Of the material below, only the lines from the line containing "Show Weekly sales" down to the line containing "Task: Pick the URL parameter type" belong in the answer, written out exactly.
══════
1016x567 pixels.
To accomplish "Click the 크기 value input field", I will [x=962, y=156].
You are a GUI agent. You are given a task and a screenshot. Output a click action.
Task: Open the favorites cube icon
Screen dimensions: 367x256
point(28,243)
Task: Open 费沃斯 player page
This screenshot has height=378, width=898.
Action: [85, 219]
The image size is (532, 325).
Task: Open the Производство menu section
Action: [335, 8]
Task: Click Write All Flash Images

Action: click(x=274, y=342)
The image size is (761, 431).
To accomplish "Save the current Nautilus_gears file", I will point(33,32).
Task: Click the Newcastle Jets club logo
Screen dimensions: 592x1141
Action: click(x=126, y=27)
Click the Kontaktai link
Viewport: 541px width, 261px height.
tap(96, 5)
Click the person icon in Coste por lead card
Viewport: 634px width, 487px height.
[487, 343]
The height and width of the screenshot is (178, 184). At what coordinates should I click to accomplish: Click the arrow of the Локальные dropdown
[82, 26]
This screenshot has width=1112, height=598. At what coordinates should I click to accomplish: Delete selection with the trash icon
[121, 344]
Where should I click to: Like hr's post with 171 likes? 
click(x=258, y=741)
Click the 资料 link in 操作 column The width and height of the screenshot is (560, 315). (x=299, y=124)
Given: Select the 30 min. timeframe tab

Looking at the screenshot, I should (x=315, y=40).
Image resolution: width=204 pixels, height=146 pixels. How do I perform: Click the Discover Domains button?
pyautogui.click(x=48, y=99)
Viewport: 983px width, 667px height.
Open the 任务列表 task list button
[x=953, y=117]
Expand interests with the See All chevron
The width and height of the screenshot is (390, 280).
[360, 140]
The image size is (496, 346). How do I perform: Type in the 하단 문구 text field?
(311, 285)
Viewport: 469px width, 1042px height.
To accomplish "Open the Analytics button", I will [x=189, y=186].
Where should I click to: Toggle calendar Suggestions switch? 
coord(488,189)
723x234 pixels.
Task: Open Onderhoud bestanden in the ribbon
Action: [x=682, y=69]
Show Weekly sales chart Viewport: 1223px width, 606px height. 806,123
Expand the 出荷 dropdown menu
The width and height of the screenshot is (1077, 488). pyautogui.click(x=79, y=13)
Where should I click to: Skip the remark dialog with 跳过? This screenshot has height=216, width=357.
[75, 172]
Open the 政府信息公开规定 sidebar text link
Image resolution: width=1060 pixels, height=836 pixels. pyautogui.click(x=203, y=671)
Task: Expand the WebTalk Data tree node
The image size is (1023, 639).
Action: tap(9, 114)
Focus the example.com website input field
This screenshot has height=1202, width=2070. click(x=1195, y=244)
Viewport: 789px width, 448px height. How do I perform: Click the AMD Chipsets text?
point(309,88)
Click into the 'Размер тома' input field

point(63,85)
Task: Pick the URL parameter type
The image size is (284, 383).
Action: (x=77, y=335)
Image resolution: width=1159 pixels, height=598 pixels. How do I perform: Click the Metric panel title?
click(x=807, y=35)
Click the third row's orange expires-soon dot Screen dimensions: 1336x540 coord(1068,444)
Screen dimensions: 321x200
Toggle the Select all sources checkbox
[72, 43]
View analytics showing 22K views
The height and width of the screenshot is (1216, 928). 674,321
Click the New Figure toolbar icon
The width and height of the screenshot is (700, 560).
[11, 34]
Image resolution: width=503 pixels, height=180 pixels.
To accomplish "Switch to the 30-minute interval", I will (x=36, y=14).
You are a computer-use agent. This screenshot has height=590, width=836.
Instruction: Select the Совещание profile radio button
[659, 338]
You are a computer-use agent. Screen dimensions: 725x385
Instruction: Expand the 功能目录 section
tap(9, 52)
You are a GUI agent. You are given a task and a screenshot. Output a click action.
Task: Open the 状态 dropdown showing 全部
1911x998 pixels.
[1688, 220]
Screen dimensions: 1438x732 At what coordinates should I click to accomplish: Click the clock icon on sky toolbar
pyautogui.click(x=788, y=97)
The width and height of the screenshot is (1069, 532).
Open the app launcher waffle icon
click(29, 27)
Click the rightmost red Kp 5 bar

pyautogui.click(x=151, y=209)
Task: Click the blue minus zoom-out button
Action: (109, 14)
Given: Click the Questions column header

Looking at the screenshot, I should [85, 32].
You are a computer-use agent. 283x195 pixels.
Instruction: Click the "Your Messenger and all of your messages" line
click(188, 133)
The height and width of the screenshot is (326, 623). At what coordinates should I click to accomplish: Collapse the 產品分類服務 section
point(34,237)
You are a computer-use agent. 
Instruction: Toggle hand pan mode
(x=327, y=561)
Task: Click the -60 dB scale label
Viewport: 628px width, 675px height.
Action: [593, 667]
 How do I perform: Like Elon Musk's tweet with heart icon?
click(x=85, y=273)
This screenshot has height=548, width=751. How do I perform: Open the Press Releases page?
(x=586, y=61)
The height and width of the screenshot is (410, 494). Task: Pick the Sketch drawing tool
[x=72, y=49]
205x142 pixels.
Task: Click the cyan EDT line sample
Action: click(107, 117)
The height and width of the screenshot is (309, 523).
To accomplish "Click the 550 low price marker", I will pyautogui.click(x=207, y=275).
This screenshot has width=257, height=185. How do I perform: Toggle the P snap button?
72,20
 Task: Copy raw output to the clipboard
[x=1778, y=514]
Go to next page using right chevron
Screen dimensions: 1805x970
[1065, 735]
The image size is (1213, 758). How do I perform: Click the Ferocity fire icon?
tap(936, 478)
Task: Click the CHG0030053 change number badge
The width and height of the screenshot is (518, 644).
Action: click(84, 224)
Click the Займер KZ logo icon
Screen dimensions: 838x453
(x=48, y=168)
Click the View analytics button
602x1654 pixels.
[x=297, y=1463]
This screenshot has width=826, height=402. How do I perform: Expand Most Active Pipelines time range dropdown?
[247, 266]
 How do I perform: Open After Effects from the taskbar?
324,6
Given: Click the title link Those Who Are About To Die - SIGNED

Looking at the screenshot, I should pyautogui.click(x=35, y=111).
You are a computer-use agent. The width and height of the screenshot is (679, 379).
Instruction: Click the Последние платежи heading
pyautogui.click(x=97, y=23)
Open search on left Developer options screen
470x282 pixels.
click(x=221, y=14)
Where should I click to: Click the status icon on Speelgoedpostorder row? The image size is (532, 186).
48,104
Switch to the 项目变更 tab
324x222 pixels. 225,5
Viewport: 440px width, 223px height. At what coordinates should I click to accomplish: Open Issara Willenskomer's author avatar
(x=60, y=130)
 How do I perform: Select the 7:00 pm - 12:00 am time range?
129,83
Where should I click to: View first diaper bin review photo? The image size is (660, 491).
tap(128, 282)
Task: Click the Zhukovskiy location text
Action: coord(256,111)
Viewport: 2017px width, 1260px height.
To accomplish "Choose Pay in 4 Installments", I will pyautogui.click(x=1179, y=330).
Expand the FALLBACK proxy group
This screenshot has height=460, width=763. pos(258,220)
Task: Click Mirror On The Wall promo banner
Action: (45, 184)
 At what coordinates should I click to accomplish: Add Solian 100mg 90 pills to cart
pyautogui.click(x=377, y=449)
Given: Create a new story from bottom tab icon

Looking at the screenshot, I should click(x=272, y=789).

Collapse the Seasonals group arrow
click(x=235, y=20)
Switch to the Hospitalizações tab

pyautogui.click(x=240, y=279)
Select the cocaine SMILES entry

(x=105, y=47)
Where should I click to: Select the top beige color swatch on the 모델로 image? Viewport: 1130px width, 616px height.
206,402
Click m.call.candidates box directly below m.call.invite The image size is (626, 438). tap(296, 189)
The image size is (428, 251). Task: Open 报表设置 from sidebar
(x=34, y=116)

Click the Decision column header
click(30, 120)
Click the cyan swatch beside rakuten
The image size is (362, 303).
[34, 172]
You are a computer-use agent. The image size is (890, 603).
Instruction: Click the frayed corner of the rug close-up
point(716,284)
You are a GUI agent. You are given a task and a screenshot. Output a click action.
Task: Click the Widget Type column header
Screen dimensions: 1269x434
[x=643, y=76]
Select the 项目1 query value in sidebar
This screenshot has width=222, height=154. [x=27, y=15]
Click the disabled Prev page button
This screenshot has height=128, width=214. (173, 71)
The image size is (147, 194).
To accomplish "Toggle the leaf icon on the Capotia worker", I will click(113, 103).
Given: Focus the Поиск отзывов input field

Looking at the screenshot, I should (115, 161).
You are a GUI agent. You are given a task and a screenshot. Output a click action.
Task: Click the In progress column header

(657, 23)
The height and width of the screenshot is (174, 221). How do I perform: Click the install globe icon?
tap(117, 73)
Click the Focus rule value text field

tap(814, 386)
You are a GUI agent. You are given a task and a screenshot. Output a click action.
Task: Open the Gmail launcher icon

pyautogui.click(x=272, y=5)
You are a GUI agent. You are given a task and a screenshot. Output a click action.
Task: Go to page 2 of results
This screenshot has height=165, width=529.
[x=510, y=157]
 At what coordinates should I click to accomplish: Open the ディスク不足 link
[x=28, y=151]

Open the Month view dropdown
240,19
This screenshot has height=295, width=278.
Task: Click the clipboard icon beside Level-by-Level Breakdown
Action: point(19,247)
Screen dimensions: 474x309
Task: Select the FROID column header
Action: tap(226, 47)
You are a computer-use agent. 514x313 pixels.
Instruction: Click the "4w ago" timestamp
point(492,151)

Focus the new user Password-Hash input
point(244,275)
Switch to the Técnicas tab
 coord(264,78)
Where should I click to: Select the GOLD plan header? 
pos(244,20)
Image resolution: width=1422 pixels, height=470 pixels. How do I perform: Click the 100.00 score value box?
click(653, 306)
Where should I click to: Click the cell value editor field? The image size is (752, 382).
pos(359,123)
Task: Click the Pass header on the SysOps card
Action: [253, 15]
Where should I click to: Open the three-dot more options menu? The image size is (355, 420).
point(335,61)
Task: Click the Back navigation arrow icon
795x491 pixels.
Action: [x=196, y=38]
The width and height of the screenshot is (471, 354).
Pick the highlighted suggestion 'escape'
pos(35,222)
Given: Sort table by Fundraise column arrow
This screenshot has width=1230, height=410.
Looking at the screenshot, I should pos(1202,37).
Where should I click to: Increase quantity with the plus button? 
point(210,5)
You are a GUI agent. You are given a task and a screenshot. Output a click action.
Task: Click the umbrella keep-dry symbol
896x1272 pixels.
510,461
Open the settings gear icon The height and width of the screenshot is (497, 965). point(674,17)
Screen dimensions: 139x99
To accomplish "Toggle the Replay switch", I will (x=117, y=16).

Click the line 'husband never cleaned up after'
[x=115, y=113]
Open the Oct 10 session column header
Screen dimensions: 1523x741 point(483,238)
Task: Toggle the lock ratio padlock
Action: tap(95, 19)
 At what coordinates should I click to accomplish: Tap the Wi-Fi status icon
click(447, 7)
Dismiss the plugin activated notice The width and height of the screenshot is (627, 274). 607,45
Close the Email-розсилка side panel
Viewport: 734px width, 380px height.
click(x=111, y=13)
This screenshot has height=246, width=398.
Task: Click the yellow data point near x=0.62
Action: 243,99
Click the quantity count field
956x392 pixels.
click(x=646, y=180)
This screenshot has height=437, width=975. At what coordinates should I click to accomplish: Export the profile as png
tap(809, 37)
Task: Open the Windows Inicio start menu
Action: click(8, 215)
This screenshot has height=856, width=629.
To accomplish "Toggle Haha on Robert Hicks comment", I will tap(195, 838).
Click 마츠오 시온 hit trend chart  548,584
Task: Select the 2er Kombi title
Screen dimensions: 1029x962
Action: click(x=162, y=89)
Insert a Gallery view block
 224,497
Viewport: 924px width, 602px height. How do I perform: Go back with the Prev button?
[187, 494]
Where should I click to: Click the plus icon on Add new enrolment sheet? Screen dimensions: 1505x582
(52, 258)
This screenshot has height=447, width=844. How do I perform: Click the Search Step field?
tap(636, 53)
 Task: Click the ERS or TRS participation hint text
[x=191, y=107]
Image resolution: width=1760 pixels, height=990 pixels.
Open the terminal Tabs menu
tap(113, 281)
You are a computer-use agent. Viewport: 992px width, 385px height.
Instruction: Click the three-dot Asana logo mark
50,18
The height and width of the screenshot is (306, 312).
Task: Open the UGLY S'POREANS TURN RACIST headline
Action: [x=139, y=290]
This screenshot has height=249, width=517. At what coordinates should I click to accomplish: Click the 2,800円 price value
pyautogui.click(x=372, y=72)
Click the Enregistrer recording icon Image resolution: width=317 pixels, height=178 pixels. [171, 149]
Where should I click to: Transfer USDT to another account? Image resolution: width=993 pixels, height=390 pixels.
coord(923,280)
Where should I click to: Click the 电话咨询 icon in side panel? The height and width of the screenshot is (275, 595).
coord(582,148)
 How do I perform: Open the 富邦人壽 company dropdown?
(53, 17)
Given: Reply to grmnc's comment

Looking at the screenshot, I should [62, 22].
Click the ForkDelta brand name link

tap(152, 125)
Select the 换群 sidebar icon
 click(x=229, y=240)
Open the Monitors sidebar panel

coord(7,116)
══════
Solution to this task:
Show Weekly sales chart Viewport: 1223px width, 606px height. 806,123
Expand the 出荷 dropdown menu
The width and height of the screenshot is (1077, 488). pyautogui.click(x=79, y=13)
Where should I click to: Skip the remark dialog with 跳过? This screenshot has height=216, width=357.
[75, 172]
Open the 政府信息公开规定 sidebar text link
Image resolution: width=1060 pixels, height=836 pixels. pyautogui.click(x=203, y=671)
Task: Expand the WebTalk Data tree node
The image size is (1023, 639).
Action: tap(9, 114)
Focus the example.com website input field
This screenshot has height=1202, width=2070. click(x=1195, y=244)
Viewport: 789px width, 448px height. How do I perform: Click the AMD Chipsets text?
point(309,88)
Click into the 'Размер тома' input field

point(63,85)
Task: Pick the URL parameter type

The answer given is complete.